Orange and T-Mobile collaboration 'EE' is the target of two separate buyout attempts, it is understood.
It is the latest in a series of mega-deals which have emerged this week, including the pounds sterling 16bn buyout of Dell announced on Monday, and the pounds sterling 15bn takeover of Virgin Media confirmed yesterday.
If successful it would be the biggest private equity-led deal since the financial crash, delivering millions of customers into the hands of unaccountable buyout groups.
With 27m customers, EE is the largest mobile phone operator in the UK -- the result of a 2010 deal between France Telecom and Deutsche Telekom.
The group, which trades under the brands EE, Orange and T-Mobile, was formerly called Everything Everywhere.
But reports over the weekend suggested that both parents were looking to offer up to half of their stake on the London stock market in a floatation.
Yesterday it emerged that two consortia are now looking at swooping in.
It is understood that CVC and Blackstone, the private equity partnership that owns Madame Tussauds group Merlin, is one team mulling an offer.
Peers Apax and KKR, both involved in the 2006 buyout of Danish telecoms giant TDC, are said to be the other interested consortium.
Both are considering letting EE's current owners keep a stake of up to 20pc, thus making it easier for them to finance the bumper deal, it was reported.
Sources close to negotiations said that both parties were hoping to raise debts of up to pounds sterling 7bn to help seal the agreement.

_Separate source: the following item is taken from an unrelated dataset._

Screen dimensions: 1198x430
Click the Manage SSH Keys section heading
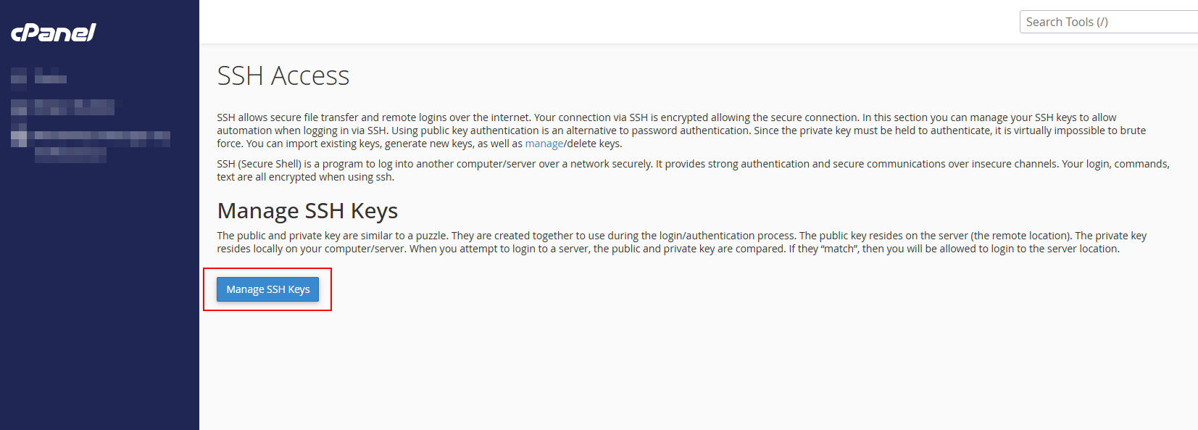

Talks to secure funding have accelerated since the Dell buyout emerged, it was said. It will be a sign that private equity groups, which can operate outside of the glare of shareholder scrutiny, could be limbering up for another splurge of deals.
But the sight of more sales marching over the horizon will spark worries over the future prosperity of any business which falls under private equity control. None of the private equity groups named commented.